Intel released the August patch set, including removing a vulnerability in several NUC Kit models that could be used to elevate privileges, DoS attacks, or disclose information.
What is worse, the problem affected not only the NUC Kit, but also the Compute Card and Compute Stick, all working with the same BIOS. Thus, the vulnerability is a danger to the following models:- Intel NUC Kit NUC7i7DNx;
- Intel NUC Kit NUC7i5DNx;
- Intel NUC Kit NUC7i3DNx;
- Intel Compute Stick STK2MV64CC;
- Intel Compute Card CD1IV128MK.
The vulnerability was assigned the number CVE-2019-11140, and it is rated at 7.5 points out of 10 on the CVSS scale. Fortunately, exploitation of the problem is possible only if the attacker has local privileged access in the system.
Read also: Researchers discover dangerous DoS vulnerabilities in HTTP / 2 implementation
Another major issue was fixed with Processor Identification for Windows (a free tool that allows users to get detailed information about their Intel processor).
The bug received the identifier CVE-2019-11163 and a severity level of 8.2 points out of 10 possible. This vulnerability allowed increasing privileges, carrying out a DoS attack or disclosing information.

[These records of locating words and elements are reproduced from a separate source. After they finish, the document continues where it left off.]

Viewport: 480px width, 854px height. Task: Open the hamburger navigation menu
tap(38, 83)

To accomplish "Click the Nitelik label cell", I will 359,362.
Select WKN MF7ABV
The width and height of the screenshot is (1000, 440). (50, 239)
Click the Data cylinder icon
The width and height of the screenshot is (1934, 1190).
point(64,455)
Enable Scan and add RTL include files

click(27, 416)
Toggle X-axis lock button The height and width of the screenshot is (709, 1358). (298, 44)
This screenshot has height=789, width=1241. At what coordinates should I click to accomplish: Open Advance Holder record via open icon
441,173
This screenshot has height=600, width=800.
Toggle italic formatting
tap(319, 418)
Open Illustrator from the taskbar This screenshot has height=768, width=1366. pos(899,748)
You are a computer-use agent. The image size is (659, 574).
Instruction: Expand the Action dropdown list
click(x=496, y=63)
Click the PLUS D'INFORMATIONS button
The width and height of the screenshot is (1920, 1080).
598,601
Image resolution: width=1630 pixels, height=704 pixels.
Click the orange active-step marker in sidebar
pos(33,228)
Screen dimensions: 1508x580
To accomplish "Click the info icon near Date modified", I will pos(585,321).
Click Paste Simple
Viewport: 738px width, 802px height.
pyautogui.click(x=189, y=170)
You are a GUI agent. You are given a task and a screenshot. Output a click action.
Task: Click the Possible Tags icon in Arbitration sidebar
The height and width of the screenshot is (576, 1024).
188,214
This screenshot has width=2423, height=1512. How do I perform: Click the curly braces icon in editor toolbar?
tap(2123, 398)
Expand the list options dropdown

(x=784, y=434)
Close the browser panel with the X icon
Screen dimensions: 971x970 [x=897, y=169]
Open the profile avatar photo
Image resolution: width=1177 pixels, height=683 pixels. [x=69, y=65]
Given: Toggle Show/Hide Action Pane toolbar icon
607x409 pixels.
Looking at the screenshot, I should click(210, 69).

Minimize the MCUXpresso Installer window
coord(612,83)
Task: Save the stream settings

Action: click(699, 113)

“The bug has a severity score of 8.2. Despite being slightly more severe, local access is necessary for exploitation. This weakness comes from insufficient access control in a hardware abstraction driver and it exists in software versions before 6.1.0731”, — note in the company.
A similar vulnerability was found in the Computing Improvement Program (CVE-2019-11162), but local access and authentication were also required to take advantage of it.
In addition, this month Intel developers eliminated a number of less dangerous problems in their products:
- all versions of Raid Web Console 2 were affected by CVE-2019-0173. Now the manufacturer recommends uninstalling this version and upgrading to RAID Web Console 3 version 7.009.011.000 or later;
- Intel Authenticate found a medium severity vulnerability (CVE-2019-11143) that could lead to privilege escalation;
- Intel Driver & Support Assistant fixed a medium severity vulnerability (CVE-2019-11145), which could also be used to elevate privileges (but required local access);
- Intel Remote Displays SDK fixed the medium severity vulnerability (CVE-2019-11148), which could also be used to increase privileges.